Data to process:
-*-

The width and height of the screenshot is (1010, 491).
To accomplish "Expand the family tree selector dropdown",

-*-

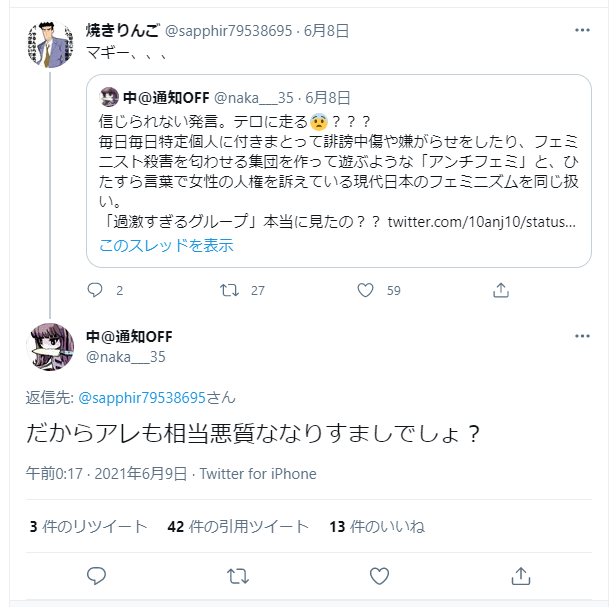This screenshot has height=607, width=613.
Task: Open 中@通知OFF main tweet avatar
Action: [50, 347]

-*-

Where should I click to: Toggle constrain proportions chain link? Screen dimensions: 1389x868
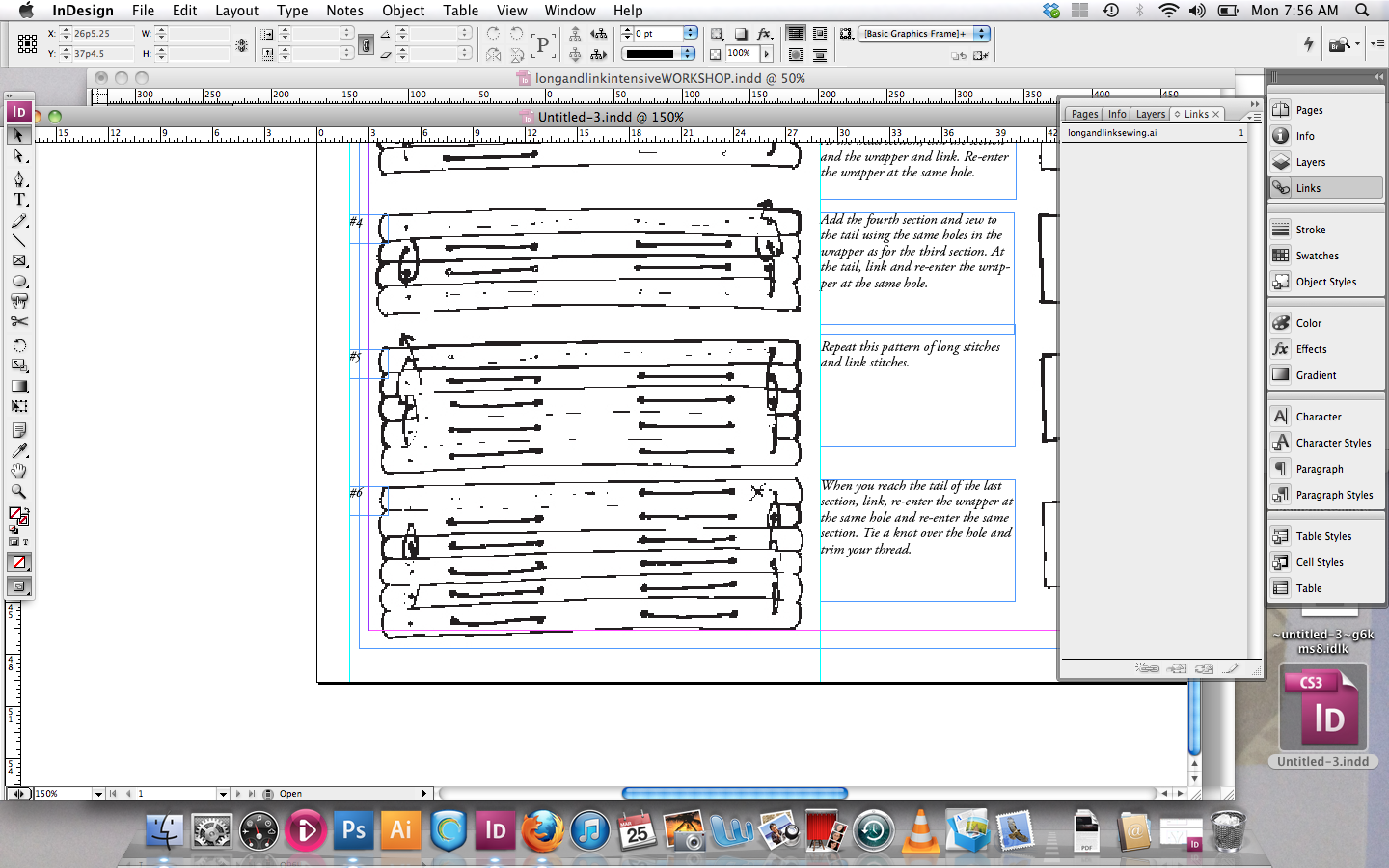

-*-

Problem to work on: Please copy, exactly as written, every line in the listing above from the line with "The width and" up to and including the line with "the family tree".

Exercise result:
The width and height of the screenshot is (1010, 491).
To accomplish "Expand the family tree selector dropdown",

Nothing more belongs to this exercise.